The PDB decoder in ImageMagick dynamically allocates memory to process input file structures. Under normal operation, pointers to allocated memory regions are carefully tracked and freed when no longer needed. However, CVE-2026-56373 manifests when a memory allocation failure occurs inside the decoder. Instead of safely aborting the operation or returning an error, the code continues execution and attempts to use a pointer that has already been released back to the heap allocator. This stale pointer is then dereferenced in a subsequent write operation.
The critical trigger is a controlled memory exhaustion or a crafted PDB file that forces a specific allocation to fail. When this happens, the decoder does not properly invalidate the associated pointer, leaving it dangling. Later in the same code path, the function writes a single zero byte (\0) to the memory address referenced by this dangling pointer. Because the memory has been freed, its contents may have been reassigned to another object or returned to the allocator’s free list. Writing a zero byte to this location can corrupt adjacent heap metadata or application data, leading to unpredictable behavior.

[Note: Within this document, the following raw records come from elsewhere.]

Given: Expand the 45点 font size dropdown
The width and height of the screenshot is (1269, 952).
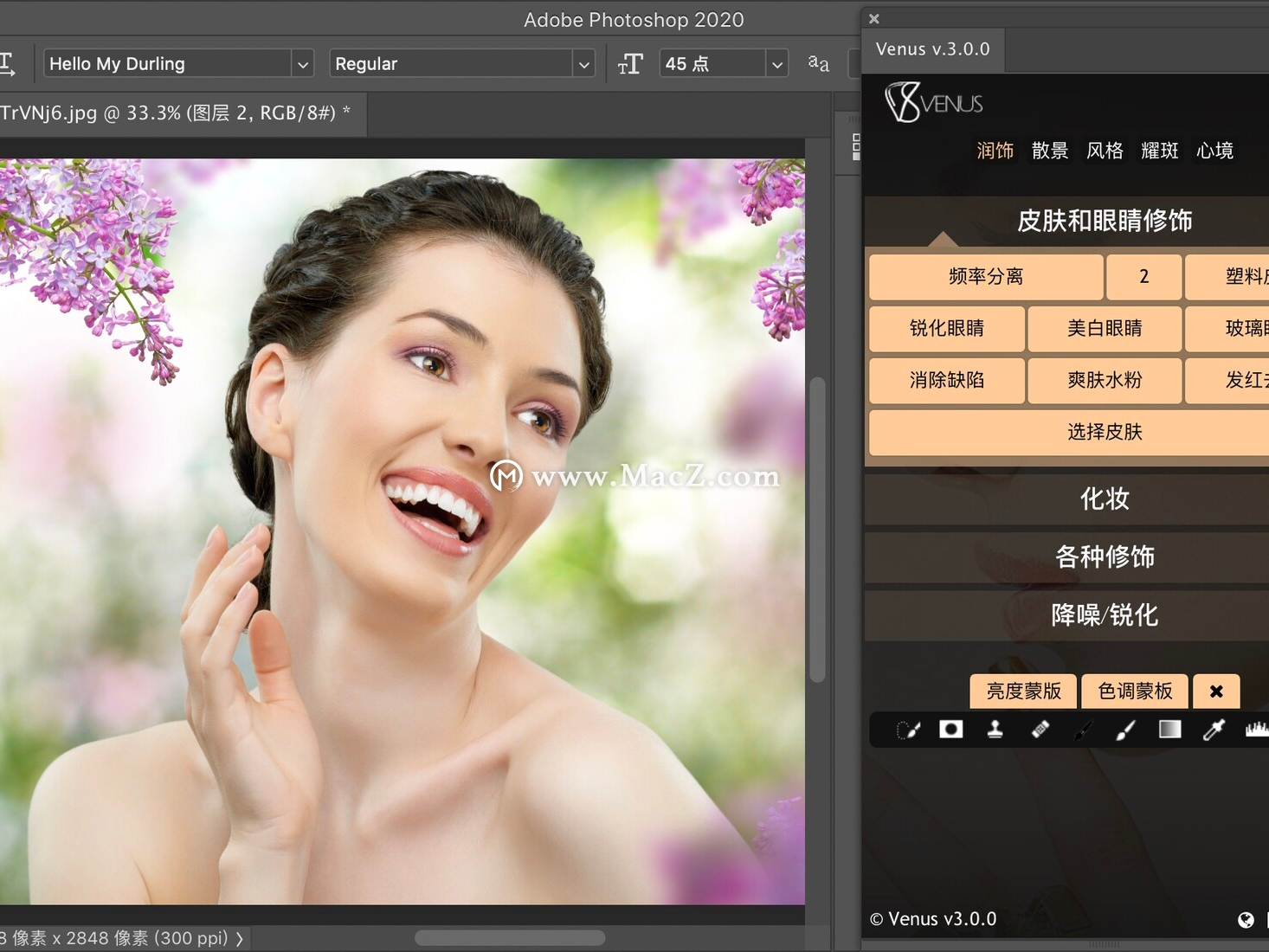Looking at the screenshot, I should [723, 63].
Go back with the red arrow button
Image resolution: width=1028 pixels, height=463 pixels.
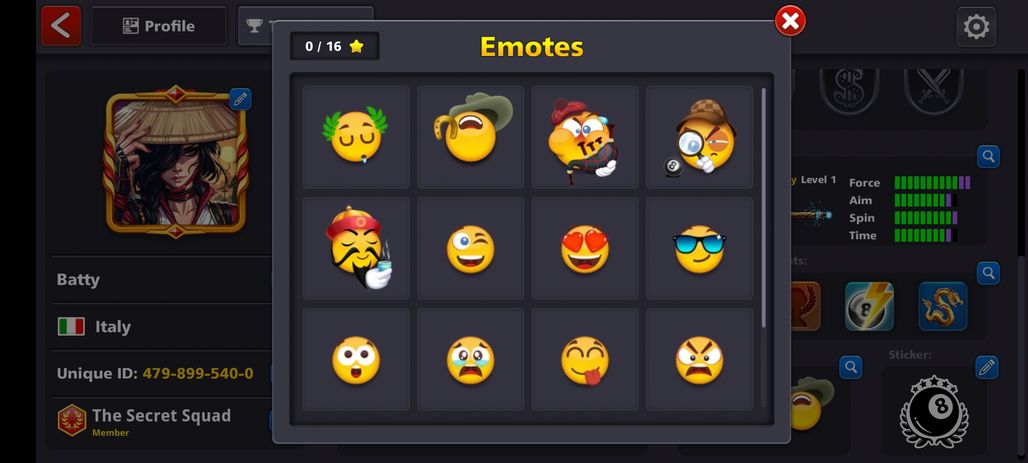61,26
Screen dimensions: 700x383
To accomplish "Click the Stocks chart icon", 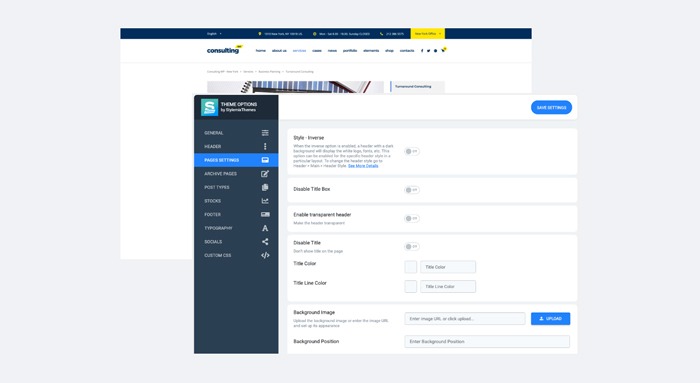I will (265, 201).
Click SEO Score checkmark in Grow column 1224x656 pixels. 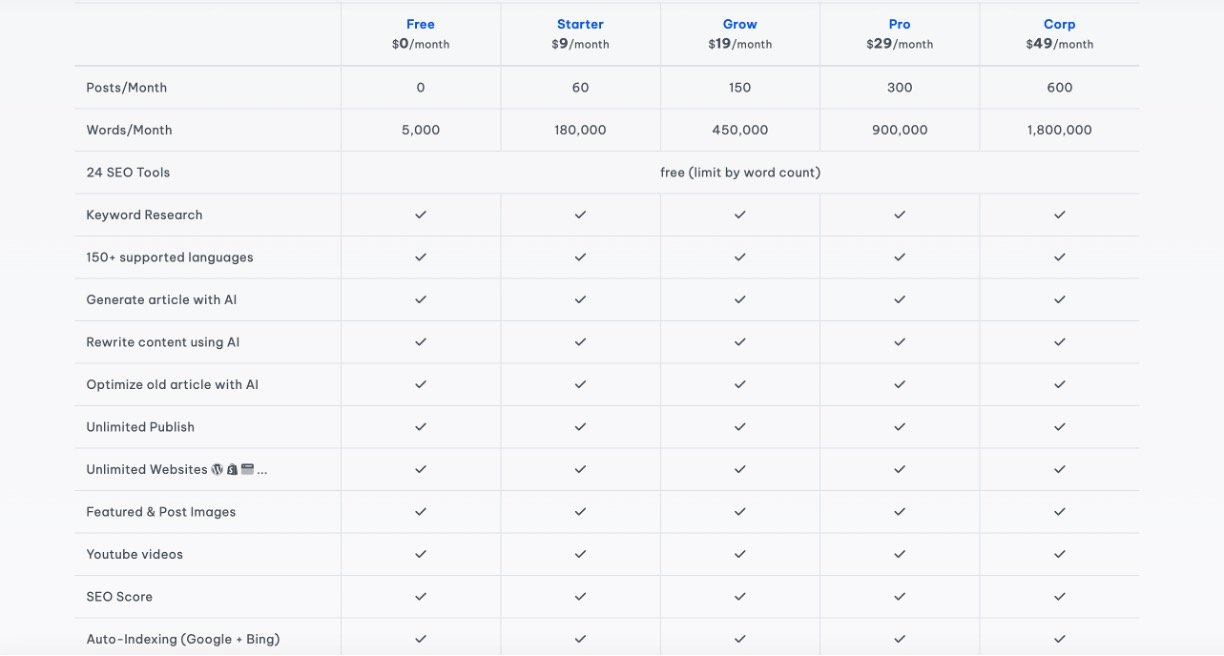(740, 596)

In practice, an attacker can exploit this by supplying a maliciously crafted PDB file to an application that uses ImageMagick for image conversion or thumbnail generation. The processing of this file triggers the allocation failure and subsequent UAF. The most immediate outcome is a denial of service (DoS) through application crashes—segmentation faults or heap corruption errors terminate the process. However, the single-byte zero write is particularly concerning because it can be used to corrupt sensitive pointers or flags, potentially enabling limited data corruption or, in sophisticated attacks, arbitrary code execution if the freed memory is repurposed in a controllable way.

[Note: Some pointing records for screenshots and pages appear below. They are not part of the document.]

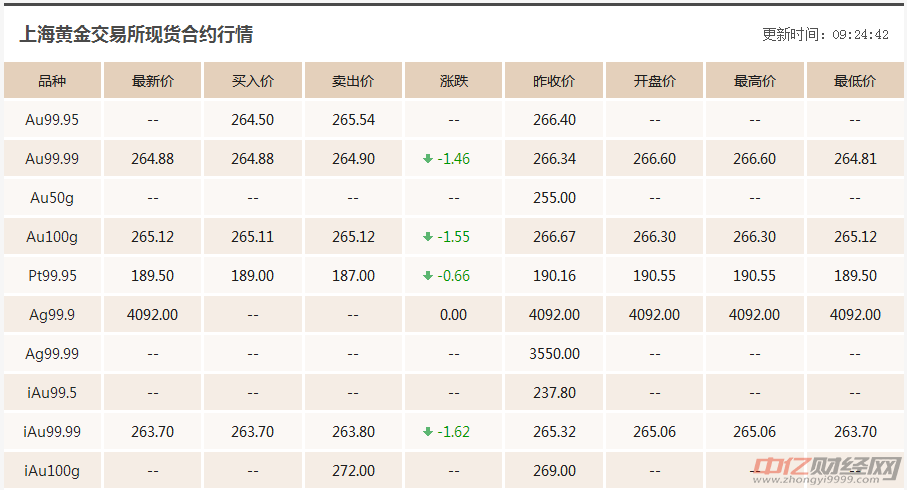Viewport: 907px width, 490px height.
Task: Click the green down arrow for Au99.99
Action: tap(428, 159)
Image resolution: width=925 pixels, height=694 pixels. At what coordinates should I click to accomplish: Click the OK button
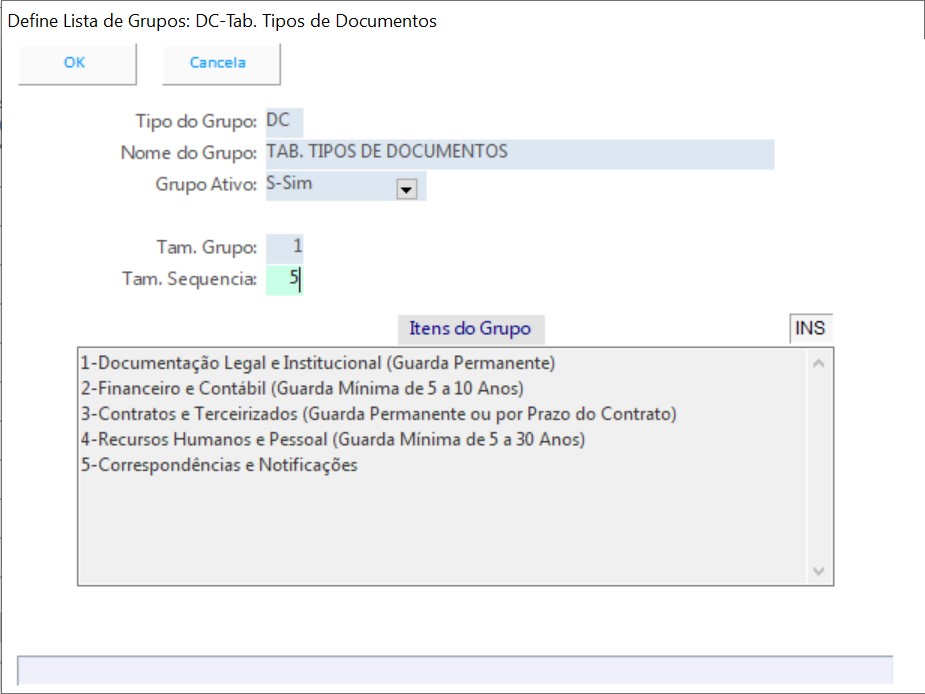click(x=75, y=63)
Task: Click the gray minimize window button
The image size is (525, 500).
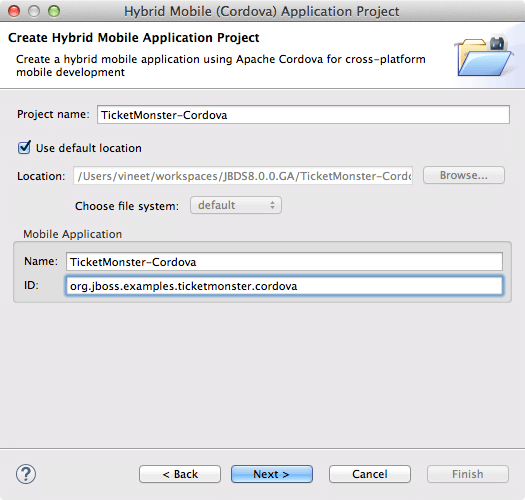Action: tap(34, 11)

The vulnerability has been assigned a CVSS v3 base score of 5.9 (Medium) by Red Hat, with a vector of AV:N/AC:H/PR:N/UI:R/S:U/C:N/I:L/A:H. The attack complexity is high due to the requirement of a specific memory allocation failure, and user interaction is required to load the malicious file. While confidentiality impact is none, integrity is low, and availability is high, making it a realistic risk for production environments that process untrusted images.
DailyCVE Form:
Platform: ImageMagick
Version: <7.1.2-15,<6.9.13-40
Vulnerability: Use-After-Free
Severity: Medium (5.9)
Date: 2026-07-10
Prediction: Patched in 7.1.2-15
What Undercode Say:
Analytics – Bash Commands & Code Snippets
Check installed ImageMagick version identify -version | head -n1 Verify if vulnerable (version before 7.1.2-15 or 6.9.13-40) if [[ $(identify -version | grep -oP 'Version: ImageMagick \K[0-9.]+') < "7.1.2-15" ]]; then echo "Vulnerable to CVE-2026-56373" fi Example PoC trigger (conceptual – crafted PDB file) convert malicious.pdb output.png Expected: crash or memory corruption
// Simplified representation of the vulnerable code path (conceptual)
void ReadPDBImage(Image image) {
unsigned char buffer = (unsigned char) malloc(size);
if (buffer == NULL) {
// Allocation fails – but pointer 'buffer' is stale
// Later, a zero byte is written to buffer
}
// ...
buffer = 0; // Use-after-free write
}
Exploit:
An attacker crafts a PDB file designed to exhaust memory or trigger a specific allocation failure within the PDB decoder. Upon processing this file with a vulnerable ImageMagick instance, the decoder dereferences a freed pointer and writes a single zero byte to that memory location. This can corrupt heap metadata or application-controlled data structures, leading to a crash (DoS). In advanced scenarios, if the freed memory is reused for a critical object (e.g., a function pointer or a length field), the zero-byte write could enable limited data corruption or, with further memory layout control, arbitrary code execution.
Protection:
- Upgrade to ImageMagick versions 7.1.2-15 or 6.9.13-40 or later, which contain the fix.
- If upgrading is not immediately possible, disable the PDB decoder by removing or renaming the `pdb.c` coder module, or restrict ImageMagick’s policy to disallow PDB file processing.
- Implement input validation to reject untrusted PDB files before they reach the decoder.
- Use sandboxing or containerization to limit the impact of a crash or memory corruption.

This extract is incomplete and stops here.